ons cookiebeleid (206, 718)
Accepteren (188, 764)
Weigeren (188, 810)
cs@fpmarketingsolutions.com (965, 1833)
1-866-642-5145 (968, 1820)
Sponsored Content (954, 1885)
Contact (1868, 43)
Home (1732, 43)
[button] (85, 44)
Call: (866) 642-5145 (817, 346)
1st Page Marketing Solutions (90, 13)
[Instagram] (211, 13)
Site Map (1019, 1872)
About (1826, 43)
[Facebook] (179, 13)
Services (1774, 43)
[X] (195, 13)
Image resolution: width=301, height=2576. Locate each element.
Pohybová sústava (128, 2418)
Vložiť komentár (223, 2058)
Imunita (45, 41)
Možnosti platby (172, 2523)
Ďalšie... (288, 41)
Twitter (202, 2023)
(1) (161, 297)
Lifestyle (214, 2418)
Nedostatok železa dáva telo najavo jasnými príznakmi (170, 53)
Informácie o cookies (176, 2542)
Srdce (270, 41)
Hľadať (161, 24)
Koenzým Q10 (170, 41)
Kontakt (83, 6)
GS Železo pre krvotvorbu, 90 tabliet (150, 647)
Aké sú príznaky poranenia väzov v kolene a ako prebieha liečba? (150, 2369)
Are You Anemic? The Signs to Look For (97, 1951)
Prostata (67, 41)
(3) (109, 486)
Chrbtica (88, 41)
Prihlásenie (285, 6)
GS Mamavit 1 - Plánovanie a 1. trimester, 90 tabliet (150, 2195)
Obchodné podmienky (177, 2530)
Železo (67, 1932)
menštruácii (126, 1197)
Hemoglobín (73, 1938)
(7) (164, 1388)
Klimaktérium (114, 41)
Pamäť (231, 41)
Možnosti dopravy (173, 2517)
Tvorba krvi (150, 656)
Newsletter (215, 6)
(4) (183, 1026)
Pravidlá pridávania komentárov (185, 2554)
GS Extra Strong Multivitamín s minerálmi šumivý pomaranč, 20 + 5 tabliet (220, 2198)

______

▶ **What needs to be done**
Each line from the top of the material above through the line containing "Site Map (1019, 1872)" must be output exactly, and no other line.

▶ **Reply**
ons cookiebeleid (206, 718)
Accepteren (188, 764)
Weigeren (188, 810)
cs@fpmarketingsolutions.com (965, 1833)
1-866-642-5145 (968, 1820)
Sponsored Content (954, 1885)
Contact (1868, 43)
Home (1732, 43)
[button] (85, 44)
Call: (866) 642-5145 (817, 346)
1st Page Marketing Solutions (90, 13)
[Instagram] (211, 13)
Site Map (1019, 1872)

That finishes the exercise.